**Problem requirements:**
Examine the entries and show every line in which the word "agent" is found.

Saved data entries
BEGIN

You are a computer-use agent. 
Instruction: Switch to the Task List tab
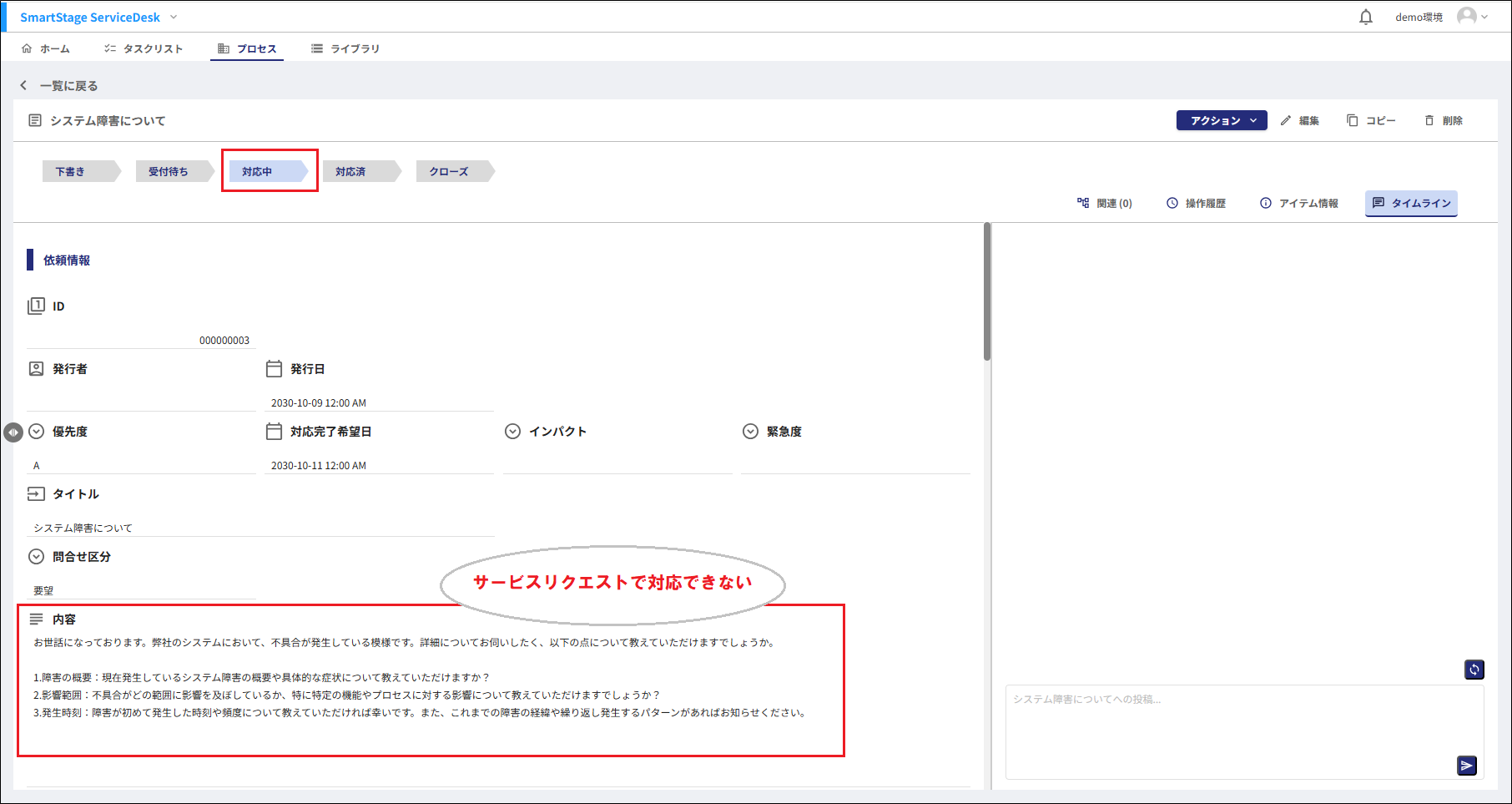144,49
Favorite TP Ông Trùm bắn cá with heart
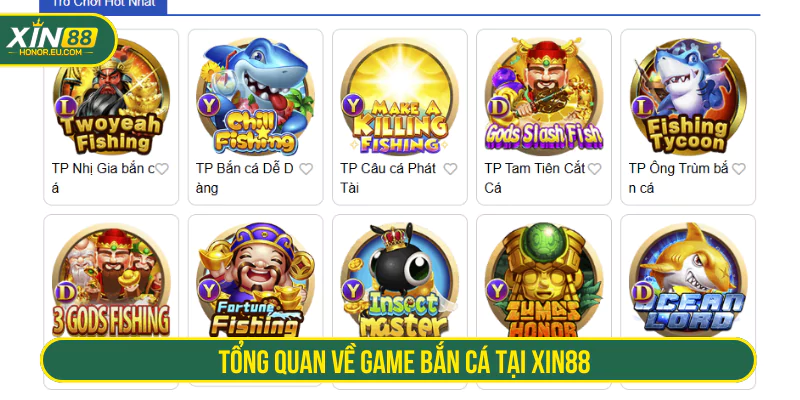Screen dimensions: 800x400 (739, 169)
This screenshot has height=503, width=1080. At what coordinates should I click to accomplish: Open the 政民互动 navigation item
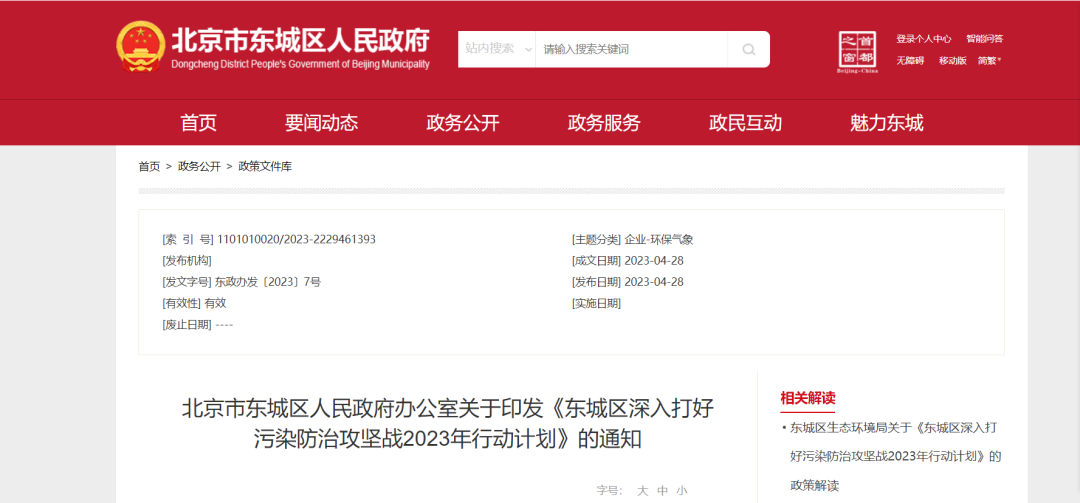point(745,123)
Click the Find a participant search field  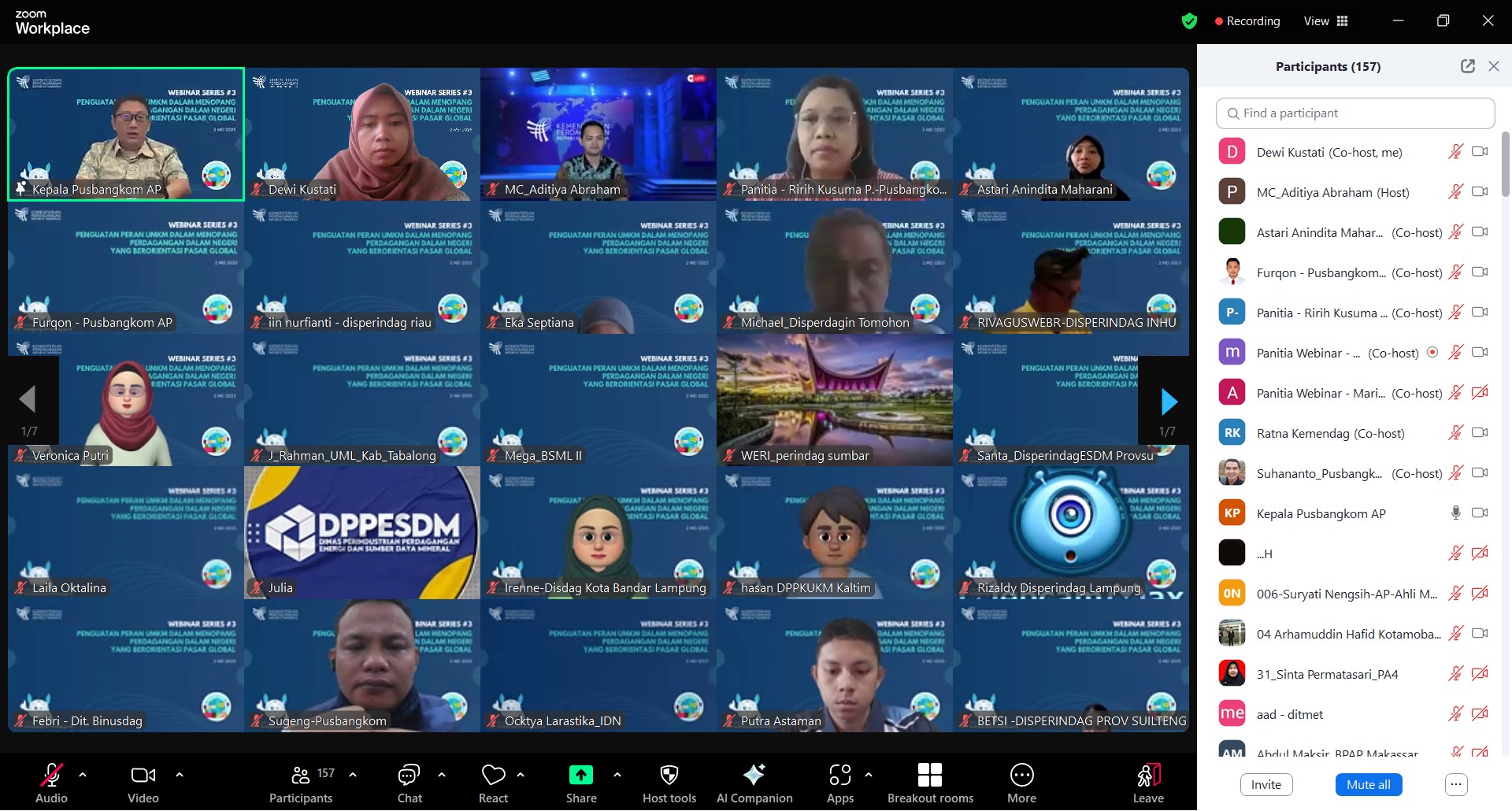click(x=1354, y=113)
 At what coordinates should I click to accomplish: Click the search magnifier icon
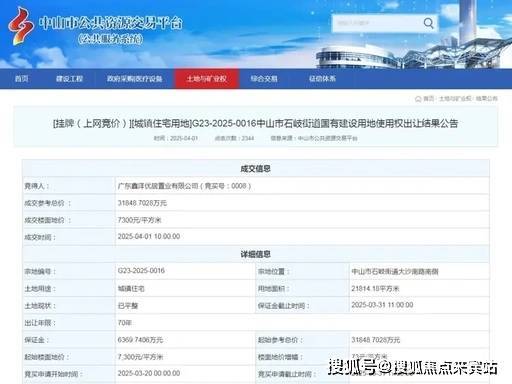(x=428, y=23)
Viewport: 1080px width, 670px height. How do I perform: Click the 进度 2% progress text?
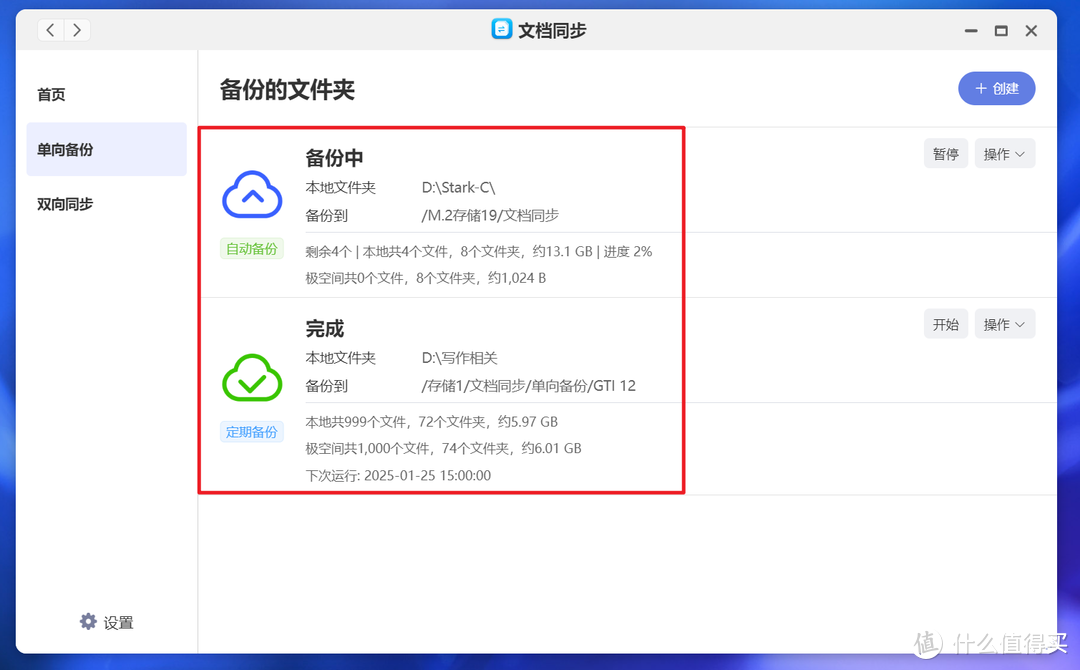point(630,251)
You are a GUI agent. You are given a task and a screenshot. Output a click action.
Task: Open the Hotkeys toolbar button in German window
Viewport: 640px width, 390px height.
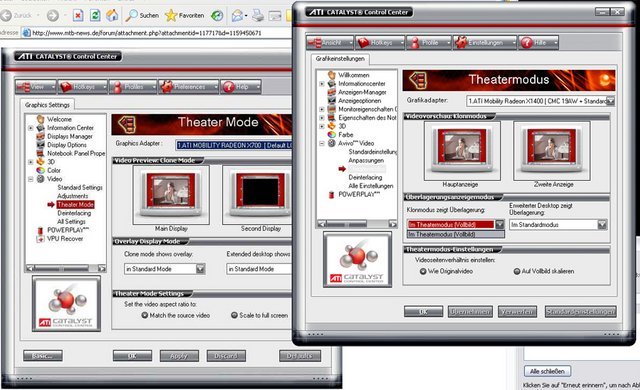(x=380, y=42)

END

**Response to this task:**
You are a computer-use agent. 
You are a GUI agent. You are given a task and a screenshot. Output a click action.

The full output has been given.